The statement about RWD does NOT come from Mark Templin. Several sources have told me that Toyota will satisfy the Lexus ES market with the Avalon.

Interesting, and something this author has decidedly mixed feelings about. As implied above, going with rear-wheel-drive-centric mid-sized and larger models (with all-wheel-drive options for snowy climes) would cement Lexus’ status as a worthy Mercedes-Benz and BMW rival with an equal emphasis on handling and driving dynamics. On paper, this makes the front-wheel-drive ES an out-of-place throwback that is saddled with a reputation as a dull-to-drive, old folks’ retirement community conveyance. By the time the Lexus ES’s 5th-generation was launched in February 2006, it was a model built but unavailable for sale in its native Japan, and sold only in North America and a handful of Asian and Middle East markets. Its newfound success in China (where, at one point, it was the 4th-best-selling luxury sedan) was thwarted by Sino/Japanese tensions over the Diaoyu/Senkaku islands that sent all Japanese car sales in China plummeting just as the new 6th-generation ES made its move to the larger Toyota Avalon base – primarily to satisfy China’s longing for maximum rear-seat legroom in a luxury segment whose vehicles are usually chauffeur-driven.

In a way, though, it would be a shame if the ES goes away, for its newest iteration, arguably, wears the cleanest, most attractive and least overwrought take on Lexus’ new spindle grille and design language, and this author was quite pleasantly surprised by its driving manners and handling. Then again, similar kudos have been expressed over the new 4th-generation (XX40) Toyota Avalon which shares its underpinnings with the newest ES. And we’ll certainly admit that a top-of-the-line 2013 Toyota Avalon Limited is probably closer to the latest Lexus ES than any of the previous ones were to a Toyota Camry XLE V6. And Toyota could borrow a page from the Tundra playbook and slip a Platinum version of the Avalon above the Limited to even better replace the Lexus ES.
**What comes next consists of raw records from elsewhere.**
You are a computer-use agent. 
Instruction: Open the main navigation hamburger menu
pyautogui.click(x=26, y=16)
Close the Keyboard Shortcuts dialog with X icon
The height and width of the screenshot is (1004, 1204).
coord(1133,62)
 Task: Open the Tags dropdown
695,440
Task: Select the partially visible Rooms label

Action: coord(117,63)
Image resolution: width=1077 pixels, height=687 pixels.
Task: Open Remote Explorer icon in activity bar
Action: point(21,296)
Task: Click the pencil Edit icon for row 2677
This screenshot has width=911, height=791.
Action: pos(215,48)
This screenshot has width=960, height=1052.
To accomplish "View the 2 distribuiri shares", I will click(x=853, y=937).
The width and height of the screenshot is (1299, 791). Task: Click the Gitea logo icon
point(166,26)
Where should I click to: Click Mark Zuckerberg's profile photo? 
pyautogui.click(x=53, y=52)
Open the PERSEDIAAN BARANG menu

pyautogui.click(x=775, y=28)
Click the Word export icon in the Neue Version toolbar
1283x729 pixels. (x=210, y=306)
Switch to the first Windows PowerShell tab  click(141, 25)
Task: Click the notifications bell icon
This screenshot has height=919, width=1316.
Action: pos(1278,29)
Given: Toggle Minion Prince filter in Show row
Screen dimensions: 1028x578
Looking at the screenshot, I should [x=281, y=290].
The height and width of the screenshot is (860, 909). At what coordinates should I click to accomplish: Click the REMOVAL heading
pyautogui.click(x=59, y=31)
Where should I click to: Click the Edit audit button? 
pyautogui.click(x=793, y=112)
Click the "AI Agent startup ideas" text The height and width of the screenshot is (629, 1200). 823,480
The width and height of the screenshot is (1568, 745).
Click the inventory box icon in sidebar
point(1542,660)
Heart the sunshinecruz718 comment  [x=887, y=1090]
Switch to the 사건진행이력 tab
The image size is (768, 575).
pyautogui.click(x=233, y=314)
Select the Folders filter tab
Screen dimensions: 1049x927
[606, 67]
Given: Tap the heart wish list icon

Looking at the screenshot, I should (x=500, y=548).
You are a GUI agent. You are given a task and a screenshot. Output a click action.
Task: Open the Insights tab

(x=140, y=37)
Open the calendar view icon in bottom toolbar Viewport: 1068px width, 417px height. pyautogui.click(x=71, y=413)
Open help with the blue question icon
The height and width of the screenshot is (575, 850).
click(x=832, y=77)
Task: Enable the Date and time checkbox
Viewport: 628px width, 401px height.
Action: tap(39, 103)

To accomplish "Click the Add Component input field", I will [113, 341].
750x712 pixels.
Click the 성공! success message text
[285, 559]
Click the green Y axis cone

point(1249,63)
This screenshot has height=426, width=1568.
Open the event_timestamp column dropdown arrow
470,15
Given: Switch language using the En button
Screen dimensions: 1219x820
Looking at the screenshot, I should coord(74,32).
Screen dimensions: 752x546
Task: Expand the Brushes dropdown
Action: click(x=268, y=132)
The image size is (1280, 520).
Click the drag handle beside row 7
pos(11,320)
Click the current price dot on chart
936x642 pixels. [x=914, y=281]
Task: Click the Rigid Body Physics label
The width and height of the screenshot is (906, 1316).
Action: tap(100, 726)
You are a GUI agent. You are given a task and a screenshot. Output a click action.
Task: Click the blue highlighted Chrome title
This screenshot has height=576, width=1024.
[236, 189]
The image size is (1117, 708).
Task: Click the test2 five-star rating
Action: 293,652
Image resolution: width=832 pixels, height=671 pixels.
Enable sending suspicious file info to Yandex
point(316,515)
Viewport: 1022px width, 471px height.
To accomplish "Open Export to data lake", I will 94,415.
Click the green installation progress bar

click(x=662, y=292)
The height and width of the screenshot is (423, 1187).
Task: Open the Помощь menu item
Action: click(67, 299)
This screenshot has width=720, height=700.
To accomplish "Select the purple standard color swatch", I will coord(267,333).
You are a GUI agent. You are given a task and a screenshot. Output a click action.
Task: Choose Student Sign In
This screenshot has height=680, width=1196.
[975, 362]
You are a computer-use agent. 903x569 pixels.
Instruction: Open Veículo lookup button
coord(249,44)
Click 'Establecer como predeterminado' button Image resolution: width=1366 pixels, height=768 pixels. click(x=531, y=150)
Yet, as with our previous story, this author remains skeptical of the rumor that Lexus would eventually kill the ES. It is, by far, Lexus’ best-selling sedan in the United States (and Lexus’ second-best-selling vehicle overall here). To put the numbers into perspective, the 5186 copies of the ES sold in the U.S. during January 2013 exceeds sales of the rest of the brand’s car lineup combined (we’re leaving the SUV and crossover RX, GX and LX lines out of this discussion). And, looking back at the 2012 calendar year, the 56,158 ES units sold in the U.S. are just a couple of thousand units under the sum of last year’s IS, GS and LS sales here combined. ES’s sales advantage, in fact, might have been even greater had it not been for the downtime due to the production changeover from the 5th to 6th generation model. Is Lexus really in a position to “throw away” sales numbers like those? Or does Toyota think that a combination of a better and more popular Avalon, a roomier Lexus IS and a vastly better-selling (and critically-acclaimed) Lexus GS might eventually make the ES redundant? At any rate, with the latest versions of the Lexus ES and Toyota Avalon siblings having been on sale for just a few months and foreseen to sell for 6 to 7 years in essentially their current state, there is still time for Toyota to let the market (and the company’s engineers, product planners and marketers) sort out what the best course of action is going forward.

A final footnote in this discussion is the decades-long, on-and-off rumors that the Lexus ES line would eventually be built in North America. These reached a new crescendo when the latest ES essentially became a higher-lux version of the built-only-in-the-U.S. Toyota Avalon amidst a strong yen/weak dollar currency exchange rate that would make North American assembly far more profitable. Among the latest of those predictions comes from Haig Stoddard of the respected WardsAuto industry journal, who in mid-December 2012 said he “expects Toyota to add production of a Lexus model at its Georgetown, Kentucky plant”, the precise location of Avalon production. This decision alone should have a large bearing on the Lexus ES’s future, and we should add that, since then, the newly-weakening yen versus the U.S. dollar is making the decision to move ES production to North America a less pressing matter.